Все дружно решили попытаться раздобыть деньжат. Оставив юнгу Олуха прибирать сарай, незадачливые небоходы разошлись в разные концы Порт-о-Ранго.
К вечеру они возвратились – почти одновременно, словно сговорились, не было только капитана. Юнга ждал их у входа, сияя улыбкой хорошо поработавшего человека. И в самом деле, пол в сарае был чисто подметен, паутина исчезла, угол был завешен старой длинной занавеской, за которую, как выяснилось, супруга кабатчика пообещала вечером взять с постояльцев еще полушку. А еще она посулила добыть на время соломенные матрасы – по грошу за каждый.
– Это для Литы и Мары, – кивнул юнга на занавеску. – Спать за нею.
– Отлично! – ответил погонщик, усаживаясь прямо на пол. – Заплатим, заплатим. Не ахти какие деньги добыли, но на матрасы наскребем. И ужин принесли. Мара, дочка, развязывай узелок… а ну, леташи, хвастаемся: кому как повезло?
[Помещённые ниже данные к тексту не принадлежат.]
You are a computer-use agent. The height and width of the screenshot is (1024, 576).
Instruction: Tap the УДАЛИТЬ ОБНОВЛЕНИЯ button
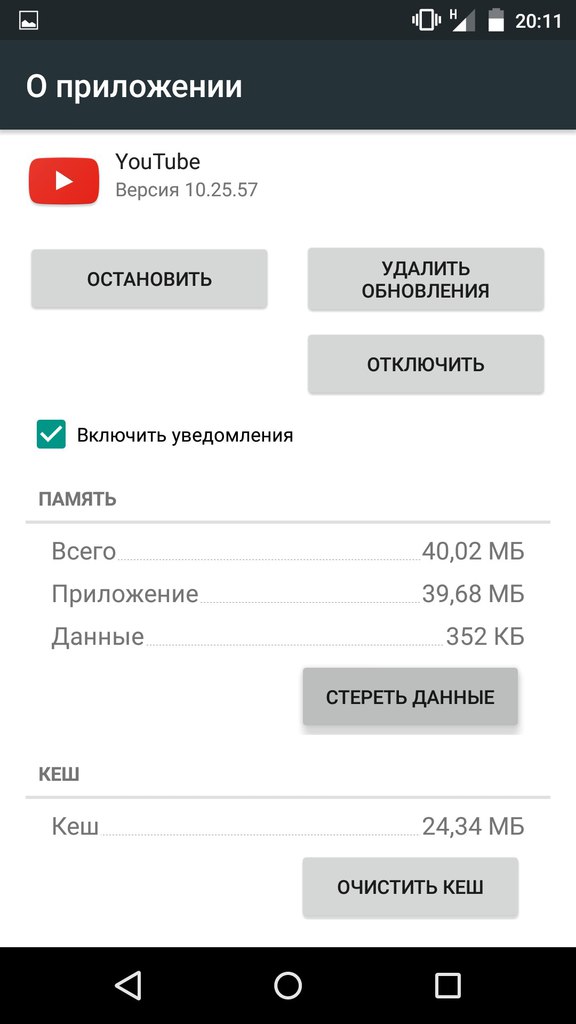tap(426, 279)
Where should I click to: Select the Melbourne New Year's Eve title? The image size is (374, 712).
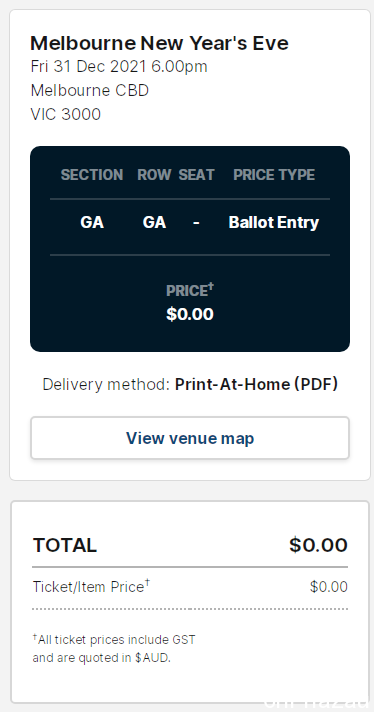coord(159,44)
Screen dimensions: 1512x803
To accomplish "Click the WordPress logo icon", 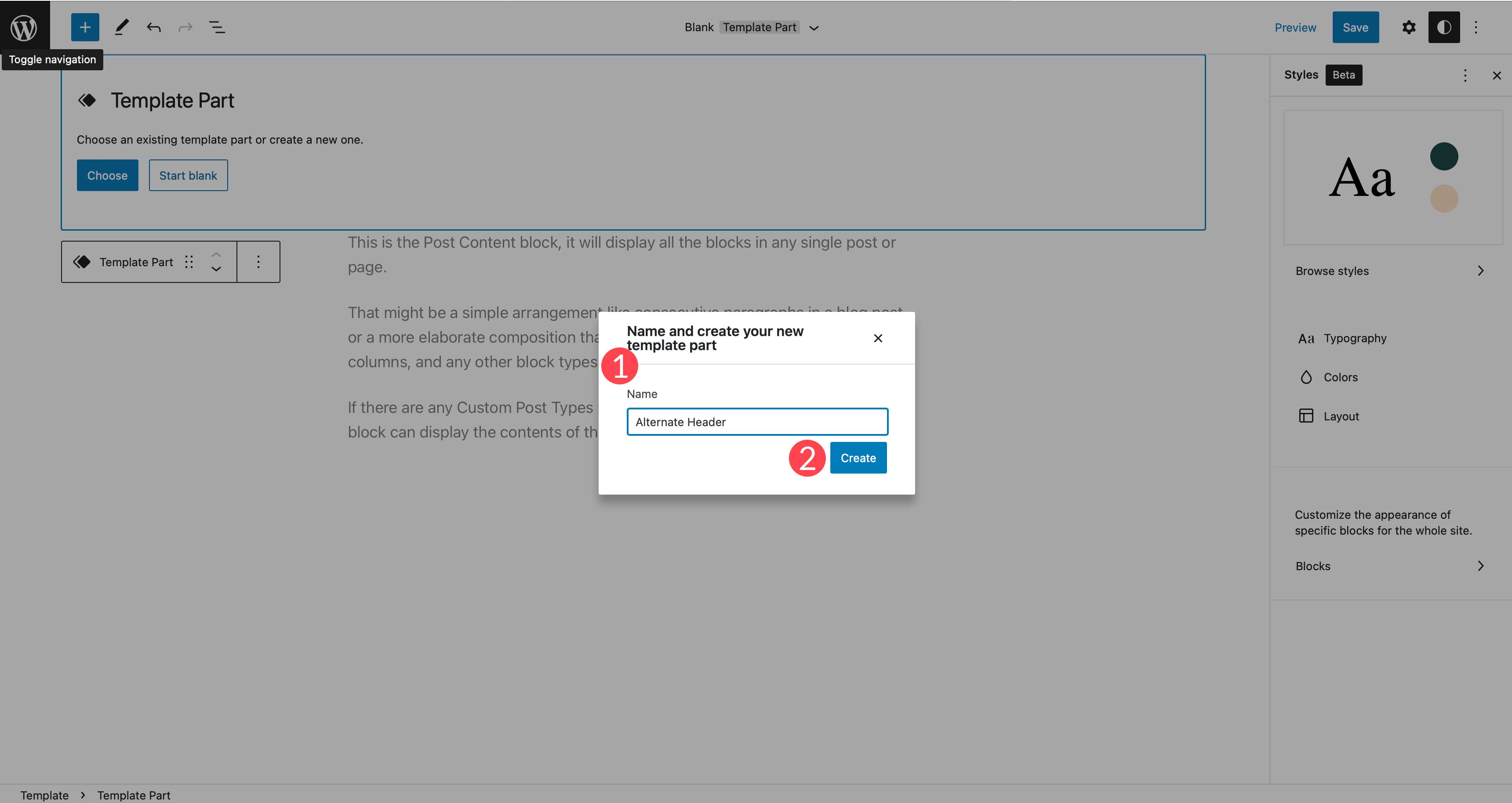I will tap(24, 27).
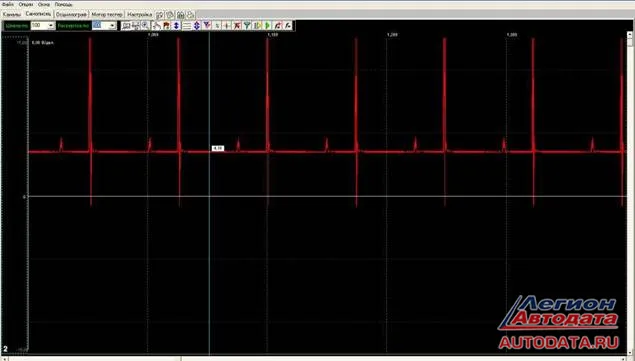Click the green funnel filter icon
The image size is (635, 361).
247,26
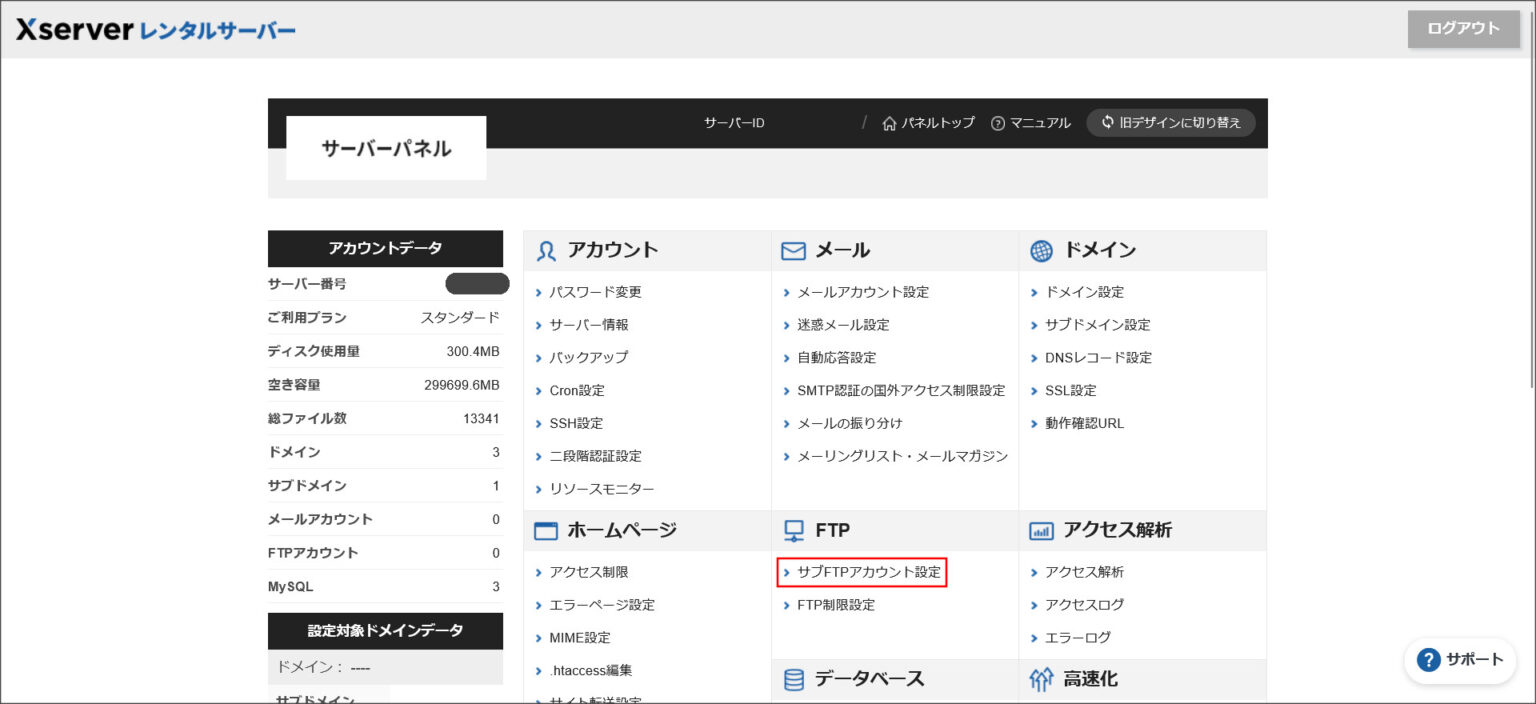Click the ホームページ section icon

pyautogui.click(x=547, y=530)
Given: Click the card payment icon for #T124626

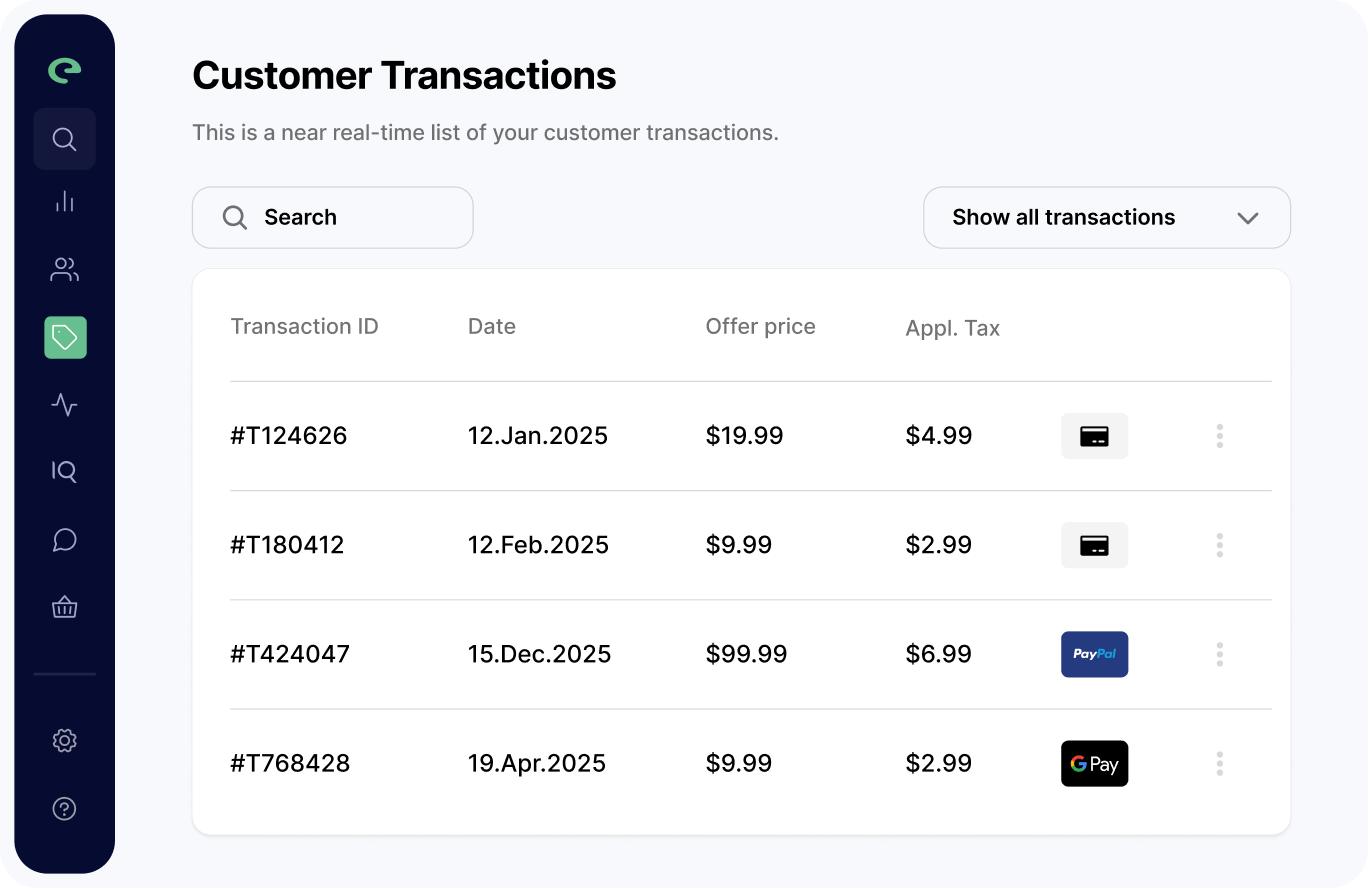Looking at the screenshot, I should click(x=1094, y=436).
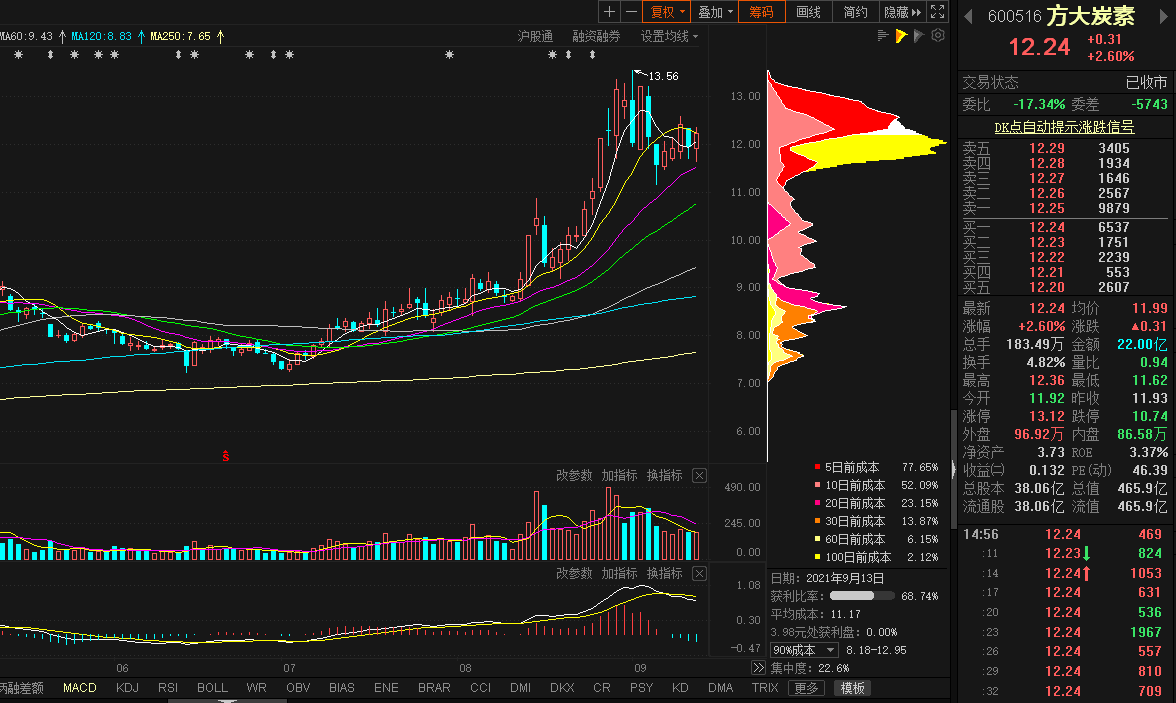This screenshot has width=1176, height=703.
Task: Close the volume indicator panel
Action: (x=699, y=475)
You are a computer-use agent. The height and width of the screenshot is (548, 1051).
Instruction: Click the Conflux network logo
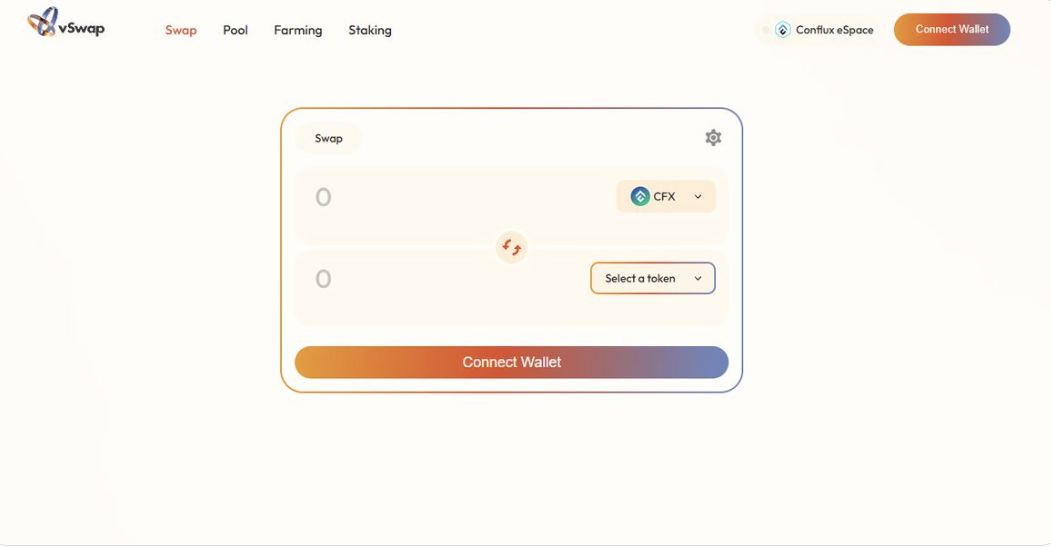(x=782, y=30)
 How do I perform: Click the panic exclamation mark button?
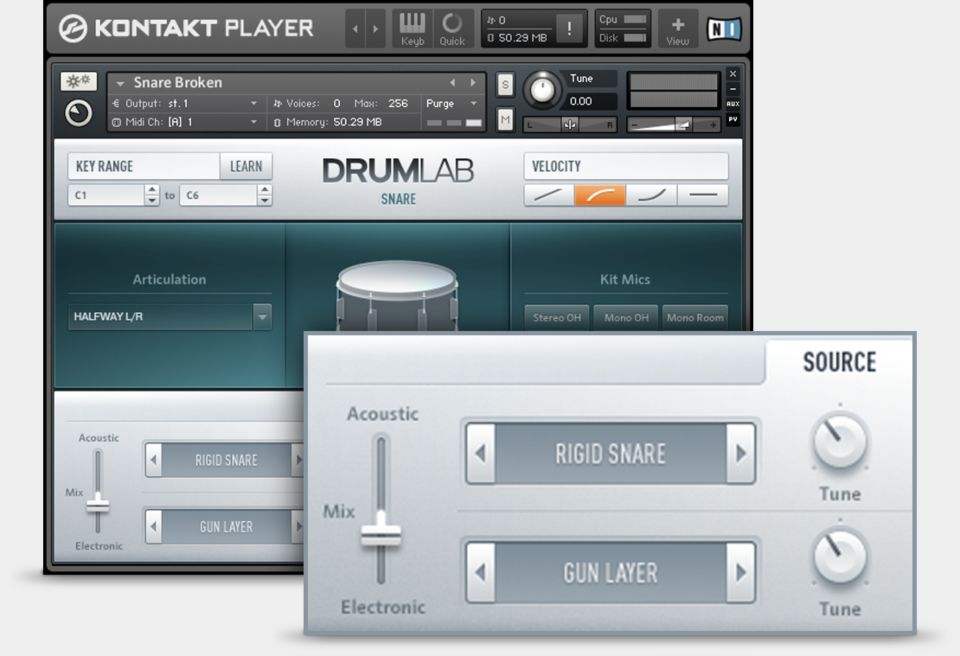(x=570, y=28)

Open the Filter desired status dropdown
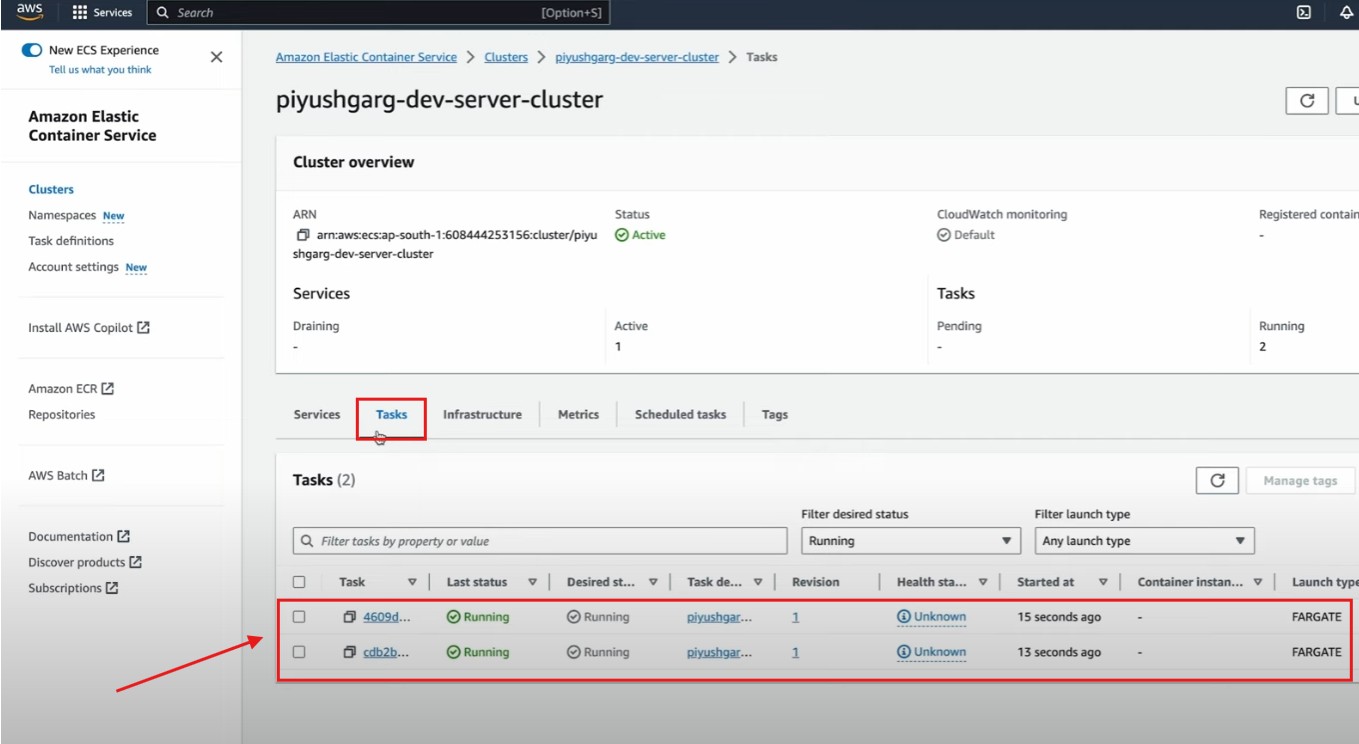tap(909, 541)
Мара развязала принесенный с собою узелок, расстелила его, как скатерть. И на скатерти этой оказались несколько румяных лепешек, полдесятка вареных яиц, пучок зеленого лука и полкруга кровяной джермийской колбасы.
– Мы с Марой пошли в «Охапку дров», – пояснил Отец. – Я рассказывал байки про капитана Гайджа, Мара пела «Рыбачью деревню» и «Парня с навахой». Гости бросали в шляпу одни полушки, на полделера не наберется, – что с них взять, не леташи там гуляли, сплошь моряцкие морды. Зато они под наши песни да сказки так лихо пиво заказывали, что хозяин умилился и доплатил едой.